Original iMac (1998) – Some would argue that Apple really moved to the forefront of functional design since the introduction of the original "Bondi blue" iMac. With all due respect to Jonathan Ive, blech. I didn't like the translucent plastic at 11 years ago. I didn't like all the copycat products it inspired—especially in non-tech areas (sadly, the intertubes have apparently been expunged of iEpilators). Sure, they looked better than PCs, but how hard was that to pull off? I realize this model "saved Apple" and I should be grateful for that, but the fact that I can still find a few hockey-puck mice in the Random Cables drawer at work just keeps picking at that design scab. Also, I blame Jeff Goldblum.

Power Mac G4 Cube (2000) – Still infinitely cooler than the Mini, even with the bothersome mold lines in the plastic case. Too expensive to be a sales champ, the Cube at least showed that power could come in a tidy package (simmer down again, Mickey Rooney). A cult following still exists for this model, for which numerous upgrades have been released. Of course, many cults still follow the Dark Lord Englebert Humperdink, so let's not use that as a argument for the model's worth.

PowerBook G4 / MacBook Pro (2001) – While this model has evolved through various materials, processors, hinge designs, port placement schemes, etc., its overall aesthetic has remained the same. And that aesthetic is instantly recognizable and desirable eight years after its introduction. Minimalist without being boring. Strong (at last) without adding weight. Now powerful enough to truly act as a desktop replacement. It could survive on looks alone, but the subtle touches like a thin bezel, magnetic latch, built-in iSight camera and glass trackpad (how I long for one) help make it a pleasure to use. If Ferris Bueller had a laptop, it would be this, for it is both so choice and highly fitting for the Sausage King of Chicago.

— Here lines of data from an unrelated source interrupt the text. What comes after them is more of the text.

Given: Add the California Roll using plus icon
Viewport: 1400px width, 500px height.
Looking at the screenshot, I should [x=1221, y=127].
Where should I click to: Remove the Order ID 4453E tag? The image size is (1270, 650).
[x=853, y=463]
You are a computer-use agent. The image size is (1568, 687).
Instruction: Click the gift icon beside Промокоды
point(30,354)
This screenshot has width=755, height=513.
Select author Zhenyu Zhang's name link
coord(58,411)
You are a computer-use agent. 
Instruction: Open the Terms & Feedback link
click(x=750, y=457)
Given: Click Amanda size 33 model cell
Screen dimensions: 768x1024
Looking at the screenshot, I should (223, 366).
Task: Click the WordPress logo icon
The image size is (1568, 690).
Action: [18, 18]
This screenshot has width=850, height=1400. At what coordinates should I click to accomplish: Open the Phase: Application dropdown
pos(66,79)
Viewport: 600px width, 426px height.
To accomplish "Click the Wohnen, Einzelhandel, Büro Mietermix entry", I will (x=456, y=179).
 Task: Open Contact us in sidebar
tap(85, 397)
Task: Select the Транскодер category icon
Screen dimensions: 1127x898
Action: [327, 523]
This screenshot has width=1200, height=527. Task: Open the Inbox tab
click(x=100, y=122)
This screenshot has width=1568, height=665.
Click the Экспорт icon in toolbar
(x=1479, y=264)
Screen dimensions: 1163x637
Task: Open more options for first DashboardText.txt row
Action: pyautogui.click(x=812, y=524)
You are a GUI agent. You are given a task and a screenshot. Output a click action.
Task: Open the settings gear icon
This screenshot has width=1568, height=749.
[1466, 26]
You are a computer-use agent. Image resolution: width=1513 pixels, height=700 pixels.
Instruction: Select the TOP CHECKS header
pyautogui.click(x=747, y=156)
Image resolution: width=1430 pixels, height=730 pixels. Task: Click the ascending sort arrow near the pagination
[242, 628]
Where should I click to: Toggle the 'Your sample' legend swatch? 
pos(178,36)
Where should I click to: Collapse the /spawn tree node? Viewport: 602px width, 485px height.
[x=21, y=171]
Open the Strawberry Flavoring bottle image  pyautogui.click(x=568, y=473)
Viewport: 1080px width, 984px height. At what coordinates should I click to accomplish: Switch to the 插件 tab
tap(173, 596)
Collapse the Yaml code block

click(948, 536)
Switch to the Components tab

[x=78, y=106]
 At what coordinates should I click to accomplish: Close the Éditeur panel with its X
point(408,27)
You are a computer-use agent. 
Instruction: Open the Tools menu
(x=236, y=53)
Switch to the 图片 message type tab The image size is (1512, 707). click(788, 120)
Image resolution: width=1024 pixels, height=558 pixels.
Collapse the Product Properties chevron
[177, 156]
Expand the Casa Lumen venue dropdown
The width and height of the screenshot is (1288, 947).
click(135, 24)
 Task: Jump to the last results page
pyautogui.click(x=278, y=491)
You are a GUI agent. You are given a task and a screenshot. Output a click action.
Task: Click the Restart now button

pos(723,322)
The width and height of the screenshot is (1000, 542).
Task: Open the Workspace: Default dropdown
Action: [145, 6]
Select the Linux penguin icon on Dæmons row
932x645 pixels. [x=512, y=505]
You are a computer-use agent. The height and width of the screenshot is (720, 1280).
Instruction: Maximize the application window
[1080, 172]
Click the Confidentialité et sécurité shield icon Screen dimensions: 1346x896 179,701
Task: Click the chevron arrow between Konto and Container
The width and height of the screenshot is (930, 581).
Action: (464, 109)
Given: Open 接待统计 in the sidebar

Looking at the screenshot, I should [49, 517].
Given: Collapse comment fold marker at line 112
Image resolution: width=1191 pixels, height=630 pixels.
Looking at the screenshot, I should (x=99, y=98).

iMac G4 (2002) – Pixar's Luxo, Jr. come to life. If they sold this today with quad-core Xeon, eight gigs of RAM and a 24-inch screen, I'd buy one. Elegant. Friendly. Simple. Ahhhh.

Power Mac G5 / Mac Pro (2003) – Another design that should feel long in the tooth by now, the G5/Mac Pro case still looks contemporary, billet-like and, let's be honest, ginormous. Open the case up, and be amazed at the logical layout and ease with which one can upgrade hard drives, video cards and other things. We won't mention the failed liquid-cooling experiment.

There you go. A walk down design memory lane. I'm sure you have your favorites, too. And I'm pretty sure the LC 520 isn't one of them.